En una temporada en la que los blockbusters veraniegos parecen haberse puesto las pilas ofreciendo títulos tan notables como Star Trek: en la oscuridad, Iron Man 3, Pacific Rim o, por qué no decirlo, El llanero solitario, la efectividad de Asalto al poder como pasatiempo se me antoja considerablemente insuficiente. Incluso el denostado Michael Bay nos ha ofrecido este año una de sus mejores películas con Dolor y dinero, explorando facetas satíricas hasta entonces inéditas en su filmografía, algo de lo que Roland Emmerich debería tomar nota y entender que el público ya está vacunado contra el impacto visual de sus explosiones digitales y espera que se le ofrezca emociones nuevas. Para colmo, pese a abundar en secuencias de acción muy bien elaboradas y en continuos golpes de buen humor –ese presidente en zapatillas deportivas tiene su miga–, la cinta acaba resintiéndose de su excesiva duración (131 minutos), por lo que a mitad de la función ya empezamos a mirar el reloj, algo que es lo peor que le puede suceder a una obra que busca descaradamente la diversión desacomplejada y carente de neuronas. Ni siquiera la presencia de dos grandes actores como James Woods y Richard Jenkins (por aquello de darle cierto toque de calidad al proyecto) o de una actriz tan solvente como Maggie Gyllenhaal –que sirve lo mismo para un roto que para un descosido– son capaces de elevar el interés más allá de los habituales fuegos de artificio y el buen hacer del tándem Tatum-Fox. Roland Emmerich hizo Stargate (1994) y El patriota (2000), por lo que aún se puede albergar esperanzas de que en el futuro pueda volver a sorprendernos positivamente con un entretenimiento de más enjundia que este. ★★★★★
José Antonio Martín.
crítico de cine.
Estados Unidos. 2013. Título original: White House Down.

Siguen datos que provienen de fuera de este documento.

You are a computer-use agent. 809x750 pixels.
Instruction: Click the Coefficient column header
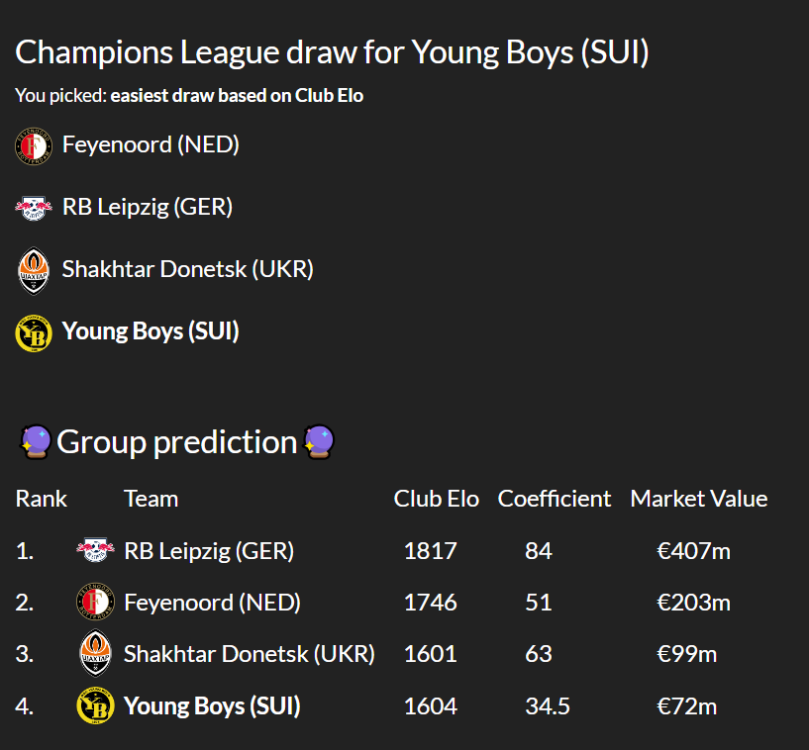coord(554,498)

Director: Roland Emmerich. Guión: James Vanderbilt. Productora: Iron Horse Entertainment/ Mythology Entertainment. Presupuesto: 150.000.000 dólares. Fotografía: Anna Foerster. Música: Harald Kloser, Thomas Wanker. Montaje: Adam Wolfe. Intérpretes: Channing Tatum, Jamie Foxx, Maggie Gyllenhaal, James Woods, Richad Jenkins, Jason Clarke, Joey King, Nicolas Wright, Michael Murphy, Jake Weber, Lance Reddick, Jimmi Simpson.